Collected data entries
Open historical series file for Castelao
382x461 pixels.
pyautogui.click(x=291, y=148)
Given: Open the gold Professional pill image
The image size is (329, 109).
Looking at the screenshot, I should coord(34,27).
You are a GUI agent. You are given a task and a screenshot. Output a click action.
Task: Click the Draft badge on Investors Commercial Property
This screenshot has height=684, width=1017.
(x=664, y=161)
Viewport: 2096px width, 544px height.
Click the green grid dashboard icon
...
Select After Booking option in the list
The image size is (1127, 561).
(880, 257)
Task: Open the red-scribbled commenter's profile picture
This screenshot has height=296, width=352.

How to complete this task
Reproduce, word for word and in full, only the lines above that start at the line with "Task: Open the" and run through the line with "This screenshot has height=296, width=352.", both ends included.

Task result
Task: Open the red-scribbled commenter's profile picture
This screenshot has height=296, width=352.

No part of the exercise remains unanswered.